▶ _Data_

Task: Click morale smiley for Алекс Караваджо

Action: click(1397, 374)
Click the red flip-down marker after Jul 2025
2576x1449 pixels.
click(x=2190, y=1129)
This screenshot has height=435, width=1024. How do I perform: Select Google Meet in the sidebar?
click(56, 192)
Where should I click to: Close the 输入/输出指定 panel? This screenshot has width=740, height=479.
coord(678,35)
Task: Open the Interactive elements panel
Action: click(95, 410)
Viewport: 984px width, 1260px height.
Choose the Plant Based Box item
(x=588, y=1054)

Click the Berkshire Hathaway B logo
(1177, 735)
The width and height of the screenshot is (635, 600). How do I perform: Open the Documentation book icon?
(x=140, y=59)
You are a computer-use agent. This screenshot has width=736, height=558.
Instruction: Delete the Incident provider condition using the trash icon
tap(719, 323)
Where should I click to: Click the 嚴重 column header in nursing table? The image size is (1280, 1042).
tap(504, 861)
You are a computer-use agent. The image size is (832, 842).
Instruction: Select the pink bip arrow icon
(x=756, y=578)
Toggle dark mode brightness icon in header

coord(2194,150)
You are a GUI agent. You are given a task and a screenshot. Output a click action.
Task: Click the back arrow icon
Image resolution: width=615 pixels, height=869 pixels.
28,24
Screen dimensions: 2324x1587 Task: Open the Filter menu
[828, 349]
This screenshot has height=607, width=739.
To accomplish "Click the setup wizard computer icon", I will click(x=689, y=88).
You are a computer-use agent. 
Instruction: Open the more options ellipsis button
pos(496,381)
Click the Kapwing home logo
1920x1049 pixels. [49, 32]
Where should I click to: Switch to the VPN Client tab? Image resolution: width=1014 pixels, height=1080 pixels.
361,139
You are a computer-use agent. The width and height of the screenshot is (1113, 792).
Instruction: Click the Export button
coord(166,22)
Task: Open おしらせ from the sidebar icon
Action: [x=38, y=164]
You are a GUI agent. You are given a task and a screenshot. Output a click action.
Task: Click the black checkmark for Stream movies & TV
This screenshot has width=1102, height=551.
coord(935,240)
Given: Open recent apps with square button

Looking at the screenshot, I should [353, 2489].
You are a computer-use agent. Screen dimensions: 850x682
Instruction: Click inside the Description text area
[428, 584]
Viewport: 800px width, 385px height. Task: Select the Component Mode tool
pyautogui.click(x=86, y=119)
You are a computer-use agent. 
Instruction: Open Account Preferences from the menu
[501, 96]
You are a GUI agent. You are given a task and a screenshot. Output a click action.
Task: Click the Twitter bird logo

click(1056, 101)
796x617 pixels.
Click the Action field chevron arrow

▶ _What you have to do_
Please retype all of the data above exactly as it appears, line for line.

▶ _The solution_
Task: Click morale smiley for Алекс Караваджо

Action: click(1397, 374)
Click the red flip-down marker after Jul 2025
2576x1449 pixels.
click(x=2190, y=1129)
This screenshot has height=435, width=1024. How do I perform: Select Google Meet in the sidebar?
click(56, 192)
Where should I click to: Close the 输入/输出指定 panel? This screenshot has width=740, height=479.
coord(678,35)
Task: Open the Interactive elements panel
Action: click(95, 410)
Viewport: 984px width, 1260px height.
Choose the Plant Based Box item
(x=588, y=1054)

Click the Berkshire Hathaway B logo
(1177, 735)
The width and height of the screenshot is (635, 600). How do I perform: Open the Documentation book icon?
(x=140, y=59)
You are a computer-use agent. This screenshot has width=736, height=558.
Instruction: Delete the Incident provider condition using the trash icon
tap(719, 323)
Where should I click to: Click the 嚴重 column header in nursing table? The image size is (1280, 1042).
tap(504, 861)
You are a computer-use agent. The image size is (832, 842).
Instruction: Select the pink bip arrow icon
(x=756, y=578)
Toggle dark mode brightness icon in header

coord(2194,150)
You are a GUI agent. You are given a task and a screenshot. Output a click action.
Task: Click the back arrow icon
Image resolution: width=615 pixels, height=869 pixels.
28,24
Screen dimensions: 2324x1587 Task: Open the Filter menu
[828, 349]
This screenshot has height=607, width=739.
To accomplish "Click the setup wizard computer icon", I will click(x=689, y=88).
You are a computer-use agent. 
Instruction: Open the more options ellipsis button
pos(496,381)
Click the Kapwing home logo
1920x1049 pixels. [49, 32]
Where should I click to: Switch to the VPN Client tab? Image resolution: width=1014 pixels, height=1080 pixels.
361,139
You are a computer-use agent. The width and height of the screenshot is (1113, 792).
Instruction: Click the Export button
coord(166,22)
Task: Open おしらせ from the sidebar icon
Action: [x=38, y=164]
You are a GUI agent. You are given a task and a screenshot. Output a click action.
Task: Click the black checkmark for Stream movies & TV
This screenshot has width=1102, height=551.
coord(935,240)
Given: Open recent apps with square button

Looking at the screenshot, I should [353, 2489].
You are a computer-use agent. Screen dimensions: 850x682
Instruction: Click inside the Description text area
[428, 584]
Viewport: 800px width, 385px height. Task: Select the Component Mode tool
pyautogui.click(x=86, y=119)
You are a computer-use agent. 
Instruction: Open Account Preferences from the menu
[501, 96]
You are a GUI agent. You are given a task and a screenshot. Output a click action.
Task: Click the Twitter bird logo

click(1056, 101)
796x617 pixels.
Click the Action field chevron arrow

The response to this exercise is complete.